Abstract 11936: Cardiorenal Prognostic Significance of IGFBP-7 Concentrations in Chronic Heart Failure: Findings From EMPEROR-Pooled

Abstract

Introduction: Insulin-like growth factor binding protein-7 (IGFBP-7) is a biomarker of tissue senescence with a role in heart failure (HF) pathophysiology. We examined the association of IGFBP-7 with risk of HF hospitalization or cardiovascular (CV) death and progression of renal disease in the EMPEROR-Reduced and EMPEROR-Preserved Trials. Methods: IGFBP-7 was measured in serum samples in the placebo and empaglifozin arms at baseline (N= 561, 564), 12 weeks (N=558, 557) and 52 weeks (N=355, 358). IGFBP-7 was measured using Roche Cobas Elecsys assay within the Biomarker Research Agreement of Boehringer Ingelheim, the sponsor of the EMPEROR trials and Roche Diagnostics International Ltd. Association between IGFBP-7 and risk of HF hospitalization or CV death, estimated glomerular filtration rate (eGFR) slope, and renal composite outcome of sustained eGFR reduction ≥40% or end-stage renal disease were evaluated using multivariable modeling. Results: Study participants with IGFBP-7 levels in the third tertile had a higher risk clinical profile compared to those with lower values. Empagliflozin was not meaningfully associated with change in IGFBP7 at 12 or 52 weeks.
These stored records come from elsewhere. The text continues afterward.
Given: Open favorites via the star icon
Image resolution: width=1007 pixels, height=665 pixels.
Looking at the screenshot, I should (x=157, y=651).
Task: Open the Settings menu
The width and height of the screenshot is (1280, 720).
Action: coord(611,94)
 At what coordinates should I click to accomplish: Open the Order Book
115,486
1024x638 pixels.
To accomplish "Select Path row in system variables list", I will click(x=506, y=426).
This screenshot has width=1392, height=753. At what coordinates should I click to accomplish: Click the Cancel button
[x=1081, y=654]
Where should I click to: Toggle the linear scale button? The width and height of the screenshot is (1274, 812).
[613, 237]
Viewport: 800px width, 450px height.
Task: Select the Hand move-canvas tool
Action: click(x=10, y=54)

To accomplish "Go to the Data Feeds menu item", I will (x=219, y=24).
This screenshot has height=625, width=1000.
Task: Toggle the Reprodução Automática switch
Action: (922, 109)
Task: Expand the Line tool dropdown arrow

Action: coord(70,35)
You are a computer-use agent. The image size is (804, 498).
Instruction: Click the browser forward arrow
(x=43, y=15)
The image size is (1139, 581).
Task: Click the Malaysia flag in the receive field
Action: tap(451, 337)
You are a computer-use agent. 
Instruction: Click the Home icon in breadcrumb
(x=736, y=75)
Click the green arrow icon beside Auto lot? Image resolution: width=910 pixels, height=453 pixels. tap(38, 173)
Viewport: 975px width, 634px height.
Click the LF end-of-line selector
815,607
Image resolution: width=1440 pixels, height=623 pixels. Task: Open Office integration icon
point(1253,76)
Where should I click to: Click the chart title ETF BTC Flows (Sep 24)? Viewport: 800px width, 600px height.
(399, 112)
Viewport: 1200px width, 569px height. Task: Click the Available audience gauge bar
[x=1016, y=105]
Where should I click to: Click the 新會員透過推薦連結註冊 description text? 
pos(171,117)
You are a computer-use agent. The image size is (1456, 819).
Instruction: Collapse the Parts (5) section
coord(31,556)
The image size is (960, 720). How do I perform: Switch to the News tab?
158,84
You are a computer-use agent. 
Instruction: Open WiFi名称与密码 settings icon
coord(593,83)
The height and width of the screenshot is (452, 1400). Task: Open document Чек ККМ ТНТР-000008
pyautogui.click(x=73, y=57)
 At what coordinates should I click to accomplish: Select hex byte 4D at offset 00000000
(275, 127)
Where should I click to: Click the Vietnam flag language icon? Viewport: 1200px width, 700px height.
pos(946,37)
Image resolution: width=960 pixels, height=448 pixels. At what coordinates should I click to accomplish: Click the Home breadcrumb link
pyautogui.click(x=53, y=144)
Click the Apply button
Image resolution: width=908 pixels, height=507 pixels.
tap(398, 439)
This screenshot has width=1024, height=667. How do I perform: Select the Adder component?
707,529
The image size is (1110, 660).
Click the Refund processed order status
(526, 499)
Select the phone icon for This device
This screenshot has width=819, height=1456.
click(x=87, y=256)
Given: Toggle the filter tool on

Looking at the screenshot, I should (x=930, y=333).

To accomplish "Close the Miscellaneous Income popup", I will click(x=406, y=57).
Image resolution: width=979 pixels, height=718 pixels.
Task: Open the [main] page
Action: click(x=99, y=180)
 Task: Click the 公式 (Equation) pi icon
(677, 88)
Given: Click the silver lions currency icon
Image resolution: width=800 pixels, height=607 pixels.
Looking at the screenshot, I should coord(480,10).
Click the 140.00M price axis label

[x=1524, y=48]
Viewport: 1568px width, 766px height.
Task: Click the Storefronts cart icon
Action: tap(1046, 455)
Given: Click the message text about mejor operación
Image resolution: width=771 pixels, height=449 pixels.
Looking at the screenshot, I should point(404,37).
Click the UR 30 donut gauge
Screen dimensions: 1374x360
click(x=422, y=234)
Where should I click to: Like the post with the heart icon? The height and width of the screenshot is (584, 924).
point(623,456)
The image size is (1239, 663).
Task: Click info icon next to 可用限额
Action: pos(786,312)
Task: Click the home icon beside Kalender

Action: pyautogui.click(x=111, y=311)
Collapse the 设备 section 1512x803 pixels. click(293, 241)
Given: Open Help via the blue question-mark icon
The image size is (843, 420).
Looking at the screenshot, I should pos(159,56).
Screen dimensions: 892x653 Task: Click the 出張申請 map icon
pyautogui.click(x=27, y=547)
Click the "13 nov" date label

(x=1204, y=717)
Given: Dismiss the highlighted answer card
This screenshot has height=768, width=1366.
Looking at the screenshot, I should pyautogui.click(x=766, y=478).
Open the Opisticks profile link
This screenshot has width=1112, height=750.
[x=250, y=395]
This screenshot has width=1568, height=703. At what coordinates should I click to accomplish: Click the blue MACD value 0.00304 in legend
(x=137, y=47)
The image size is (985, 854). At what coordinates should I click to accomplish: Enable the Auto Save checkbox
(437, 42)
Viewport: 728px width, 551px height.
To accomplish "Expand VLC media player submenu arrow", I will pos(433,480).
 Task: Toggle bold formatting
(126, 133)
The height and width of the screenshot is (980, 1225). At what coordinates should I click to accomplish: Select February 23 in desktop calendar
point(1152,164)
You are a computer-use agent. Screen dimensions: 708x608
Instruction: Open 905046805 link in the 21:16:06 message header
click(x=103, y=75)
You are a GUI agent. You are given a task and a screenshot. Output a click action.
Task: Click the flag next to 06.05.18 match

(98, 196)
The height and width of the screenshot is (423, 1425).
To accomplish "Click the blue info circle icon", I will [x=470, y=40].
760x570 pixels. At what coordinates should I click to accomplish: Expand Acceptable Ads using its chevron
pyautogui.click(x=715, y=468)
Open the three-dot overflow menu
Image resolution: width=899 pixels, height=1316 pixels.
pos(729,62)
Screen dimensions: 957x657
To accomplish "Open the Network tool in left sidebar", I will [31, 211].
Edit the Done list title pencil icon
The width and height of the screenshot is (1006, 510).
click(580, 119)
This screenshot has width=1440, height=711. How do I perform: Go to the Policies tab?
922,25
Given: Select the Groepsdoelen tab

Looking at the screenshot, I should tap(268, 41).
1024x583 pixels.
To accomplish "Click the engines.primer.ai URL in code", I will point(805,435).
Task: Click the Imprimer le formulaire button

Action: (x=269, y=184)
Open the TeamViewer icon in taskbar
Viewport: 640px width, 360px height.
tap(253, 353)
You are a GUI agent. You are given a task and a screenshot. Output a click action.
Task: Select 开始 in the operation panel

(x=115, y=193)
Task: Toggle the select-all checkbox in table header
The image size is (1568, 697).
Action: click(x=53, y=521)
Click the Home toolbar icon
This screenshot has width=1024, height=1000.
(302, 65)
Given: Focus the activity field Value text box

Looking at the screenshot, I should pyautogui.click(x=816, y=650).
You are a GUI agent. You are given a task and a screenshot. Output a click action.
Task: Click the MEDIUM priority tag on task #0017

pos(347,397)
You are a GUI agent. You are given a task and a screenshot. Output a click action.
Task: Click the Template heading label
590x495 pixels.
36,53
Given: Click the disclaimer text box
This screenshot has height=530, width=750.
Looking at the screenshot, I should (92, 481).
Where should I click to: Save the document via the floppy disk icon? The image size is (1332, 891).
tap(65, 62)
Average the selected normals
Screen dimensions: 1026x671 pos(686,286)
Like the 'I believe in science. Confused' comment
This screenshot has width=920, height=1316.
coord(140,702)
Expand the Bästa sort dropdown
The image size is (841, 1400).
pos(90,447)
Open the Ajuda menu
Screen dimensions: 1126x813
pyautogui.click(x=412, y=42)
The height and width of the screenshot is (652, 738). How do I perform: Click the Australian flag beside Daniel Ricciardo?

In Cox proportional hazards models adjusted for clinical variables, N-terminal pro-B type natriuretic peptide and high-sensitivity cardiac troponin T, baseline IGFBP-7 values above the second tertile predicted a higher risk of HF hospitalization or CV death (HR: 2.00 95% CI 1.28-3.10, p=0.002), higher rate of eGFR decline (β estimate: -2.45, 95% CI: -3.40 - -1.50, p for trend =0.005) and higher risk of renal composite endpoint (HR: 4.66, 95% CI: 1.61-13.53, p=0.005). Empagliflozin reduced risk for CV death/HF hospitalization irrespective of baseline IGFBP-7 (p-trend across IGFBP-7 tertiles=0.26). Concentrations of IGFBP-7 were moderately correlated with other prognostic HF biomarkers of tissue remodeling including fatty acid binding protein-3, growth differentiation factor-15, and angiopoietin-2. Conclusions: IGBP-7 was correlated with worse clinical presentation and associated with adverse cardiovascular outcomes even in models adjusted for conventional biomarkers. Empagliflozin did not significantly affect IGFBP-7 levels over time.